MILWAUKEE — Knicks rookie RJ Barrett had never played a home/road back-to-back with a plane ride in between.
He didn’t take to it.
In the worst performance of his rookie season, Barrett went 0-for-9 from the field, finishing with two points and one assist in 20 minutes Monday night. Twice he drove to the basket and got blocked underneath, seemingly a guy running on fumes in the Knicks’ 132-88 loss to the Bucks.
“Tough night — back-to- back,” Barrett said. “First time going through this. It was tough but that’s what I like about being a rookie, being able to learn things on the fly.”
The Knicks had two other back-to-back sets — one was comprised of two home games, the other a game in Brooklyn followed by a Garden match.
“He looked like a rookie today,” coach David Fizdale said of the third pick in the draft. “Sometimes that’s what he’s going to look like. But it’s a good learning lesson for him. I remember days watching Giannis [Antetokounmpo] looking pretty crappy when he was 18, 19. That’s part of the deal for these young guys, going through the lumps of the league.”
Barrett, who is averaging 15 points, got his first chance to see Antetokounmpo (29 points in 22 minutes) up close.
“He’s a freak,” Barrett said.
The Bucks are on a 12-game winning streak and are the favorites in the Eastern Conference. Barrett said facing greatness will help his development.

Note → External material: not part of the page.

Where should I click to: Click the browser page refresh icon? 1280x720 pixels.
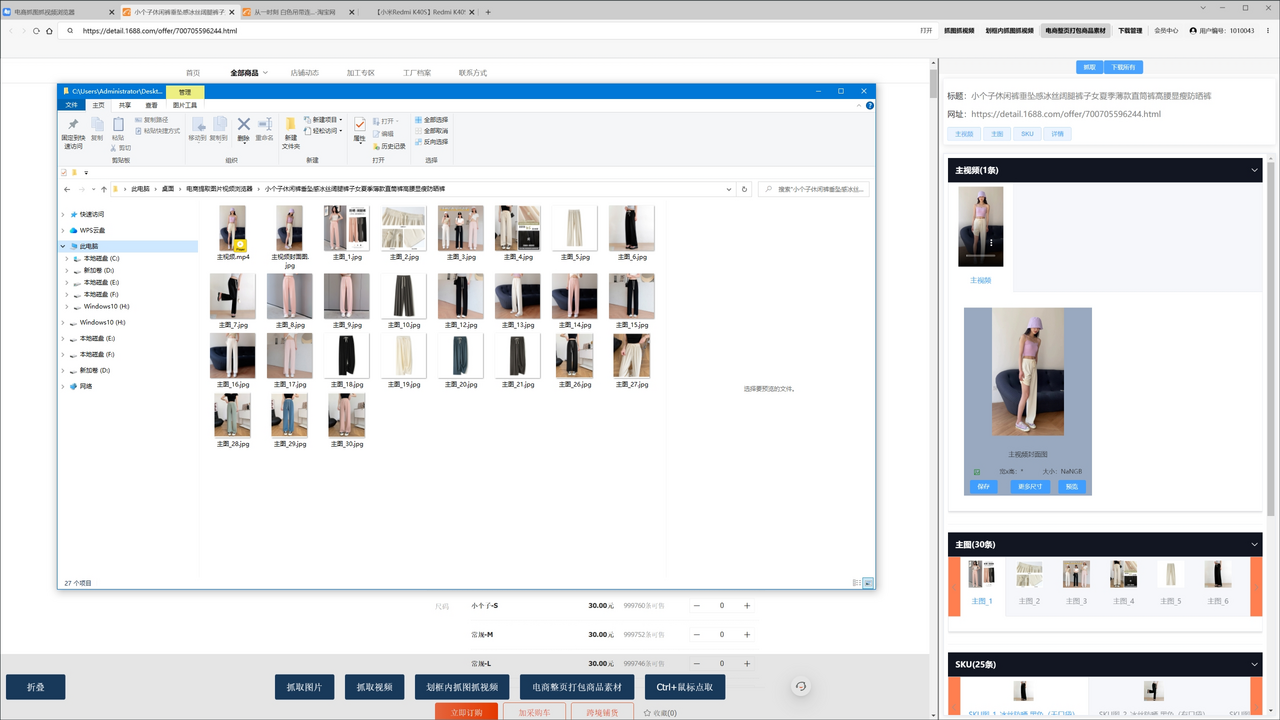(x=36, y=31)
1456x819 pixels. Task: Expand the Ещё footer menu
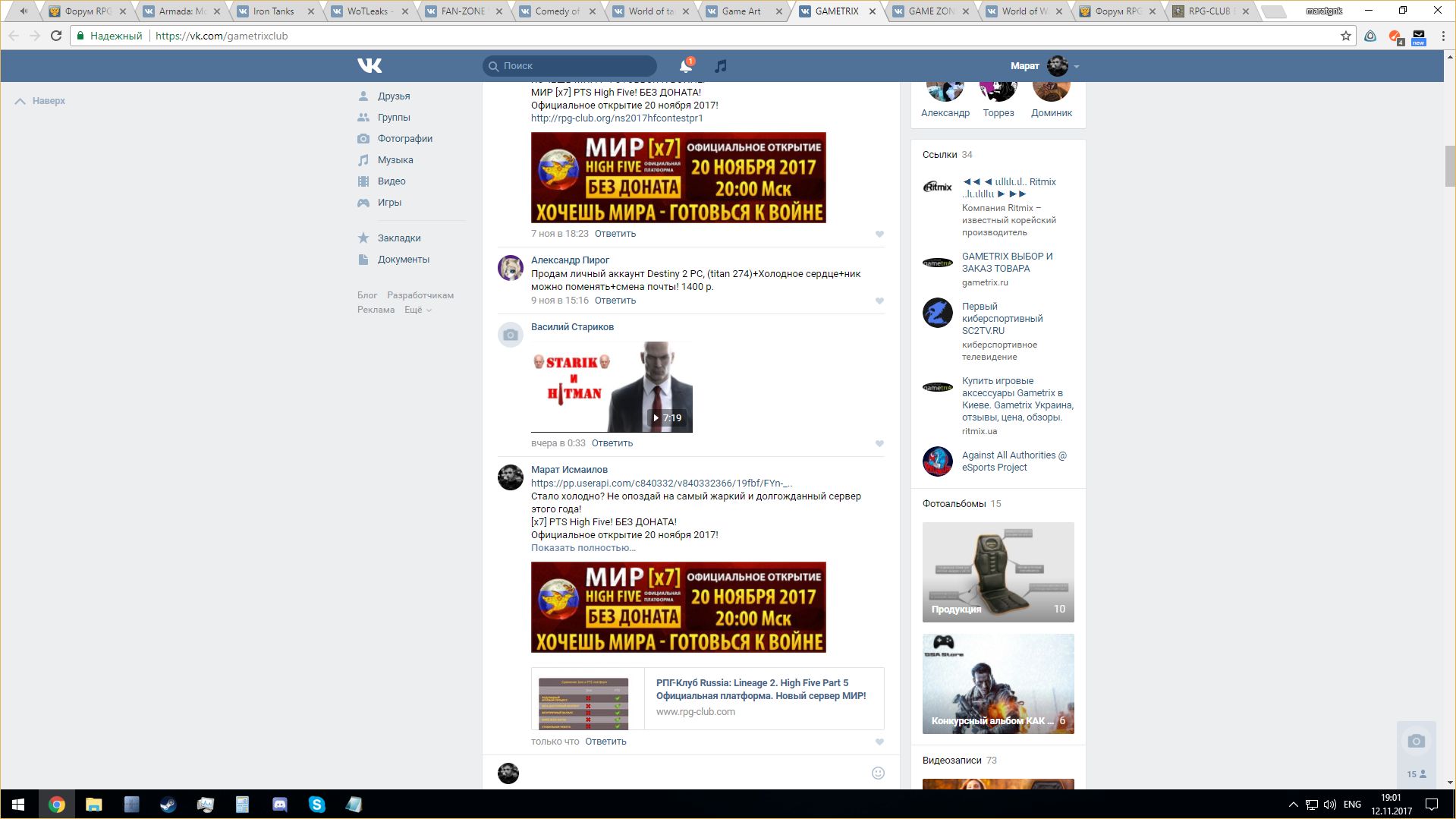tap(417, 310)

“You see what it takes to win,” Barrett said. “To be a champion, it’s good for us to play against these type of teams. But you got 45 minutes to think about it and [we] got another game on Thursday. I don’t care about what happened in the game before. You have to look forward to the next game or your mind will go all over the place.”
Before the game, Barrett was on the court with assistant coach/shot doctor Keith Smart, going over some free-throw technique issues. If there’s been one disappointing part to Barrett’s rookie season, it’s his free-throw shooting, which stood at 52.4 percent entering the night.
Ironically, that was the only part of his game that looked OK Monday as he was 2 for 2 from the line.
“I was 100 percent, so I’m good,” Barrett said. “I shoot them every day. Last game [vs. Boston], I missed a couple in a row but I was good the whole game. I’ve been better since I’ve been working on it.”
The concern is Barrett will draw a lot of fouls in his career with his driving ability and needs to be efficient from the line. Former Knicks shooting coach David Hopla, addressing the Knicks’ league-worst free-throw percentage, told The Post he noticed a technical glitch in Barrett that has yet to be fixed.
“He has his balanced hand or non-shooting hand on top of the ball, which can obstruct vision,” Hopla said. “When you shoot it, it adds movement to the right. His balance hand should be more on the side of the basketball for less motion and it is not involved in the shot. More motion decreases accuracy.”
On this night, Barrett couldn’t find his mojo, missing both of his 3-point shots.
“NBA, you’re going to have some of these games,” Barrett said.